## Task statement
Could you print the records below, from their first line through the line containing "pyautogui.click(x=275, y=51)", including both ends, and leave out the pictures?

[Records for locating displayed items]
[start]

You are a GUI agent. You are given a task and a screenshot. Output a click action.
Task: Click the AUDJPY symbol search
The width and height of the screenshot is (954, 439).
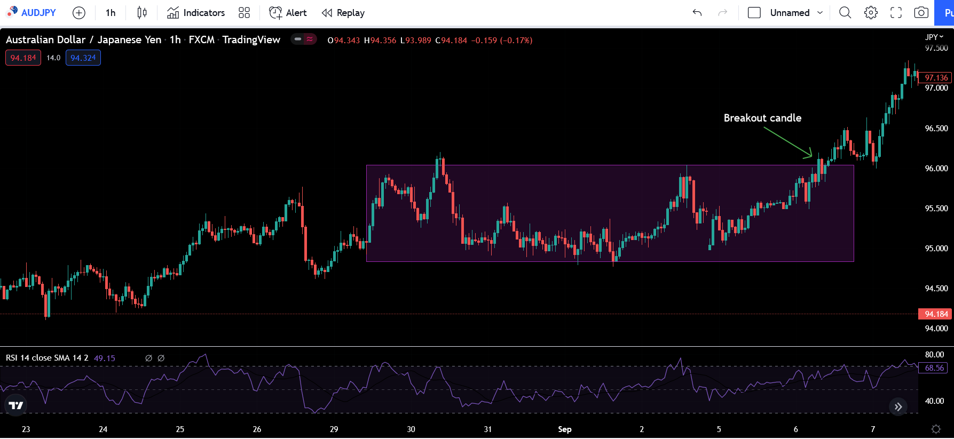pos(32,13)
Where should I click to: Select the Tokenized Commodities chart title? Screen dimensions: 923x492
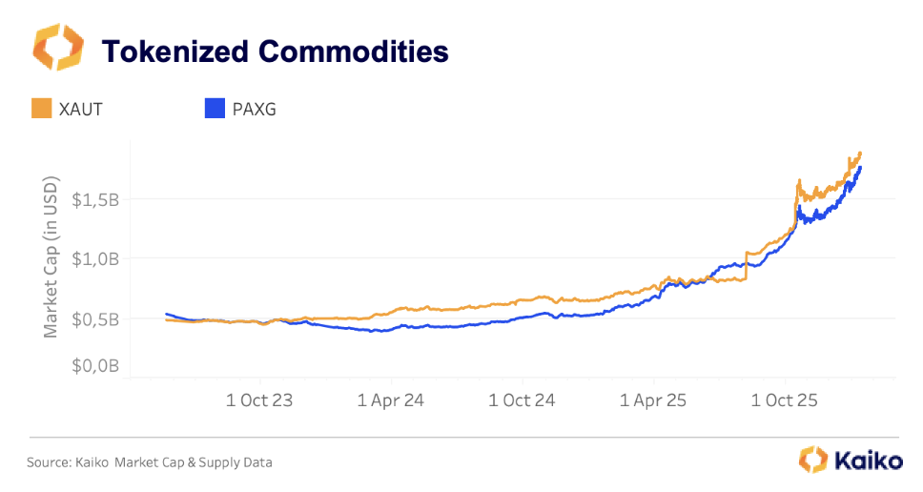pyautogui.click(x=275, y=51)
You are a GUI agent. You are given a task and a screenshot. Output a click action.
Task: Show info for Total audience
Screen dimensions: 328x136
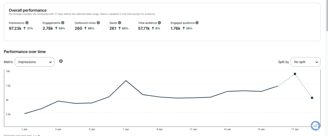point(159,23)
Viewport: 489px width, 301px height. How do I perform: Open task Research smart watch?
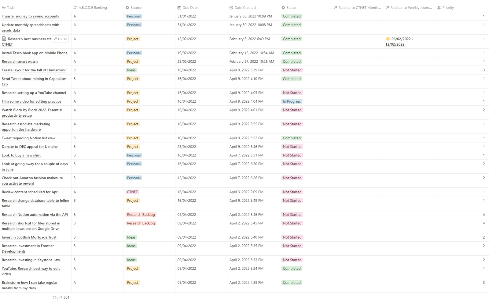(20, 62)
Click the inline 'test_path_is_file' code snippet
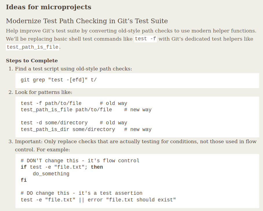The width and height of the screenshot is (263, 211). [32, 47]

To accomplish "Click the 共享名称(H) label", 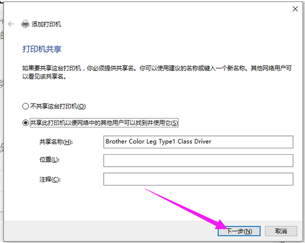I will tap(56, 142).
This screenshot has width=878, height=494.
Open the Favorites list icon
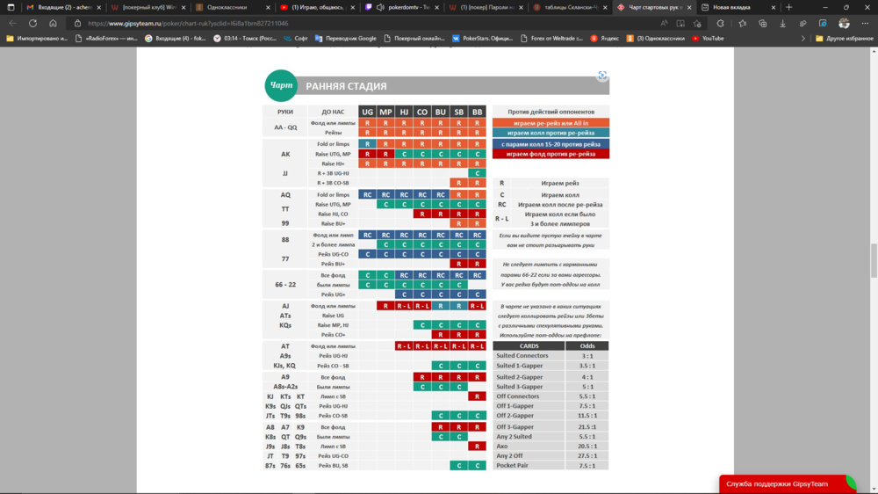click(x=743, y=24)
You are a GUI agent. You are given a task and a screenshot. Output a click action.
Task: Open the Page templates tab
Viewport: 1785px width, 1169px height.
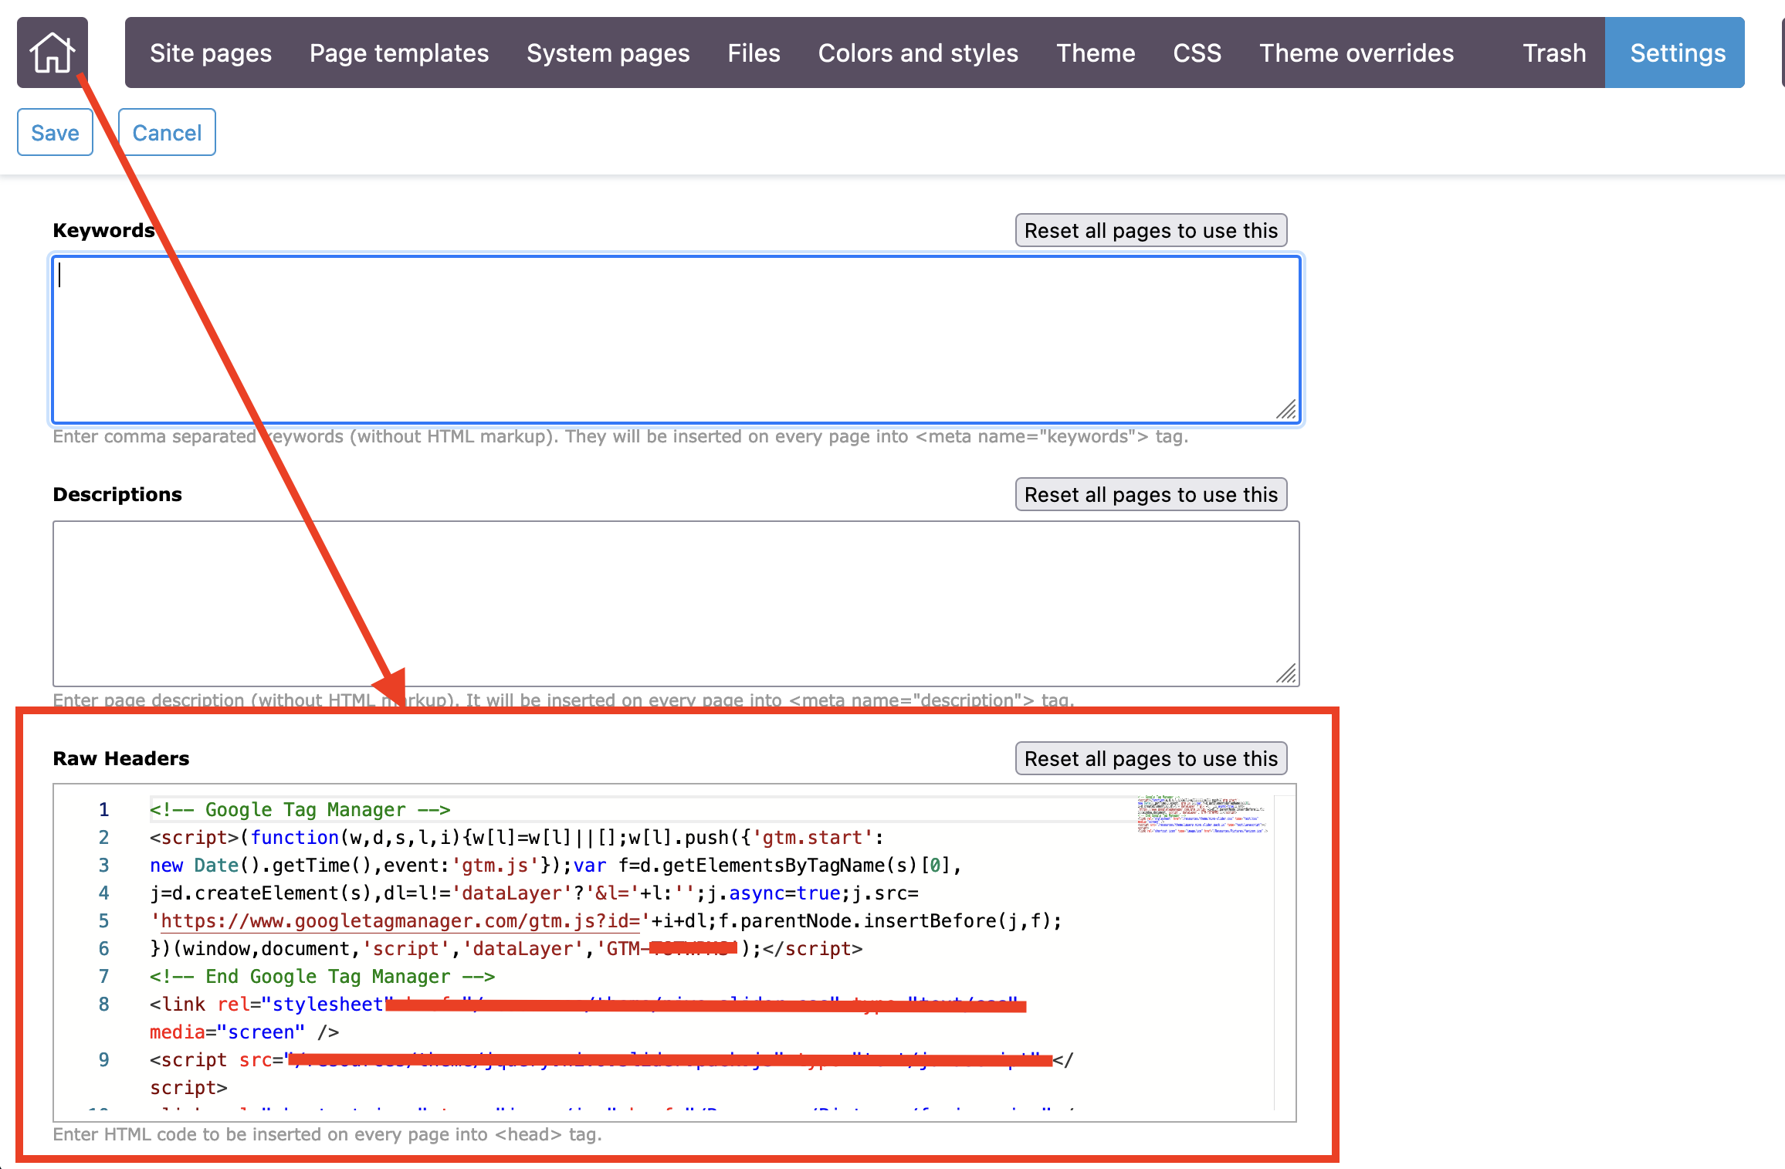[x=399, y=53]
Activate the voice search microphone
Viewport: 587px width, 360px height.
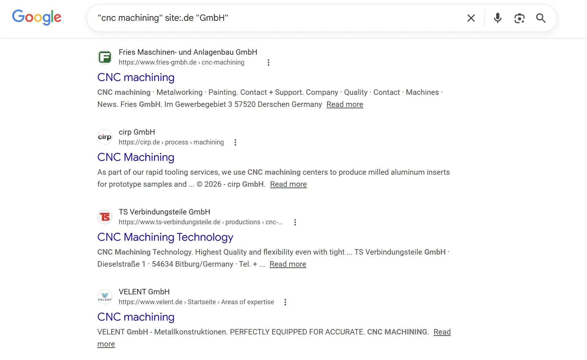(x=497, y=18)
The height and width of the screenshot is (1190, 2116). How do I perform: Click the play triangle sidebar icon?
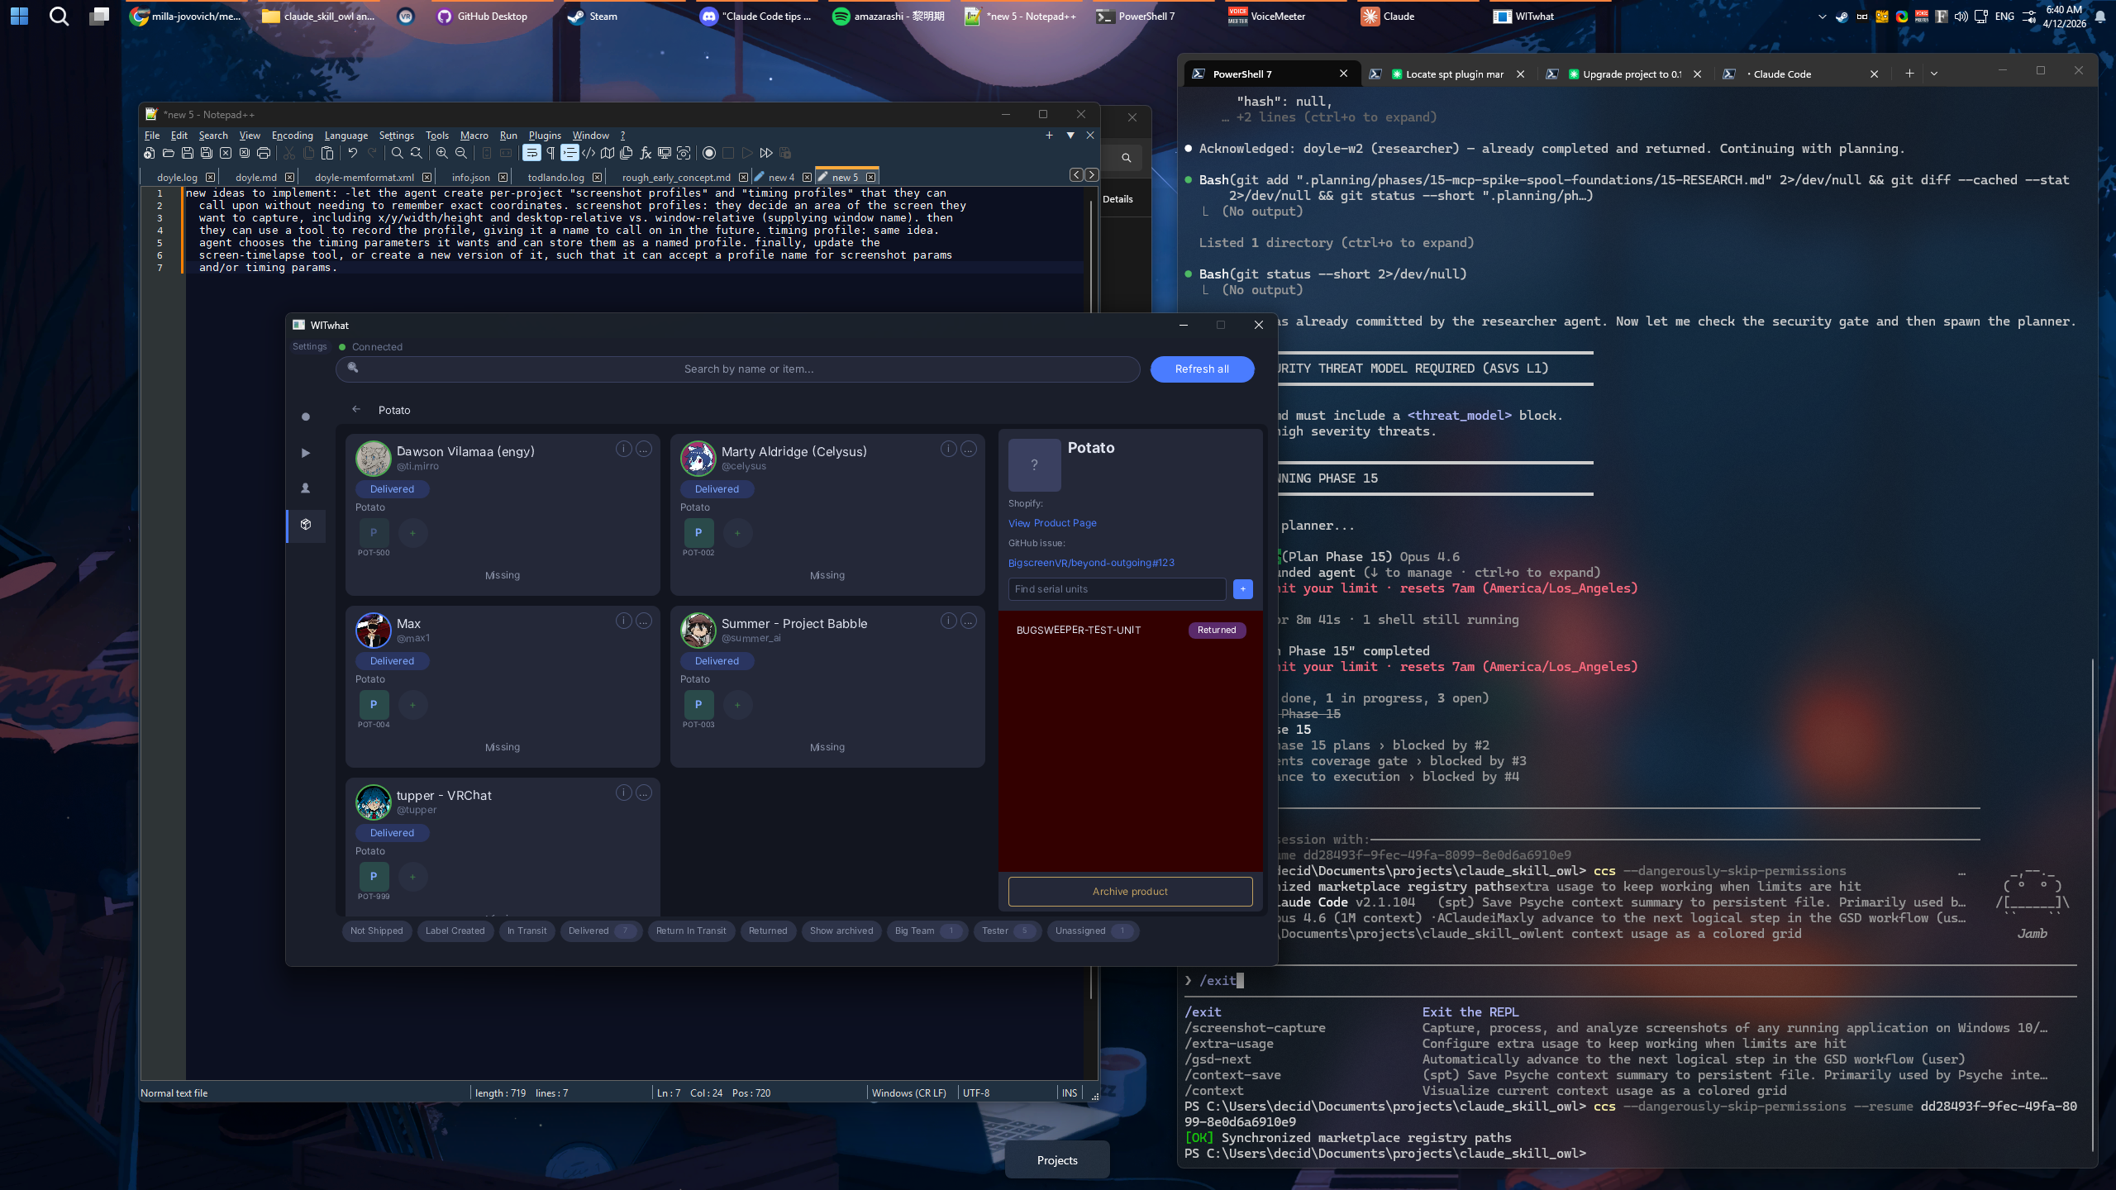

[end]

## Correct output
You are a GUI agent. You are given a task and a screenshot. Output a click action.
Task: Click the AUDJPY symbol search
The width and height of the screenshot is (954, 439).
pos(32,13)
Where should I click to: Select the Tokenized Commodities chart title? Screen dimensions: 923x492
pyautogui.click(x=275, y=51)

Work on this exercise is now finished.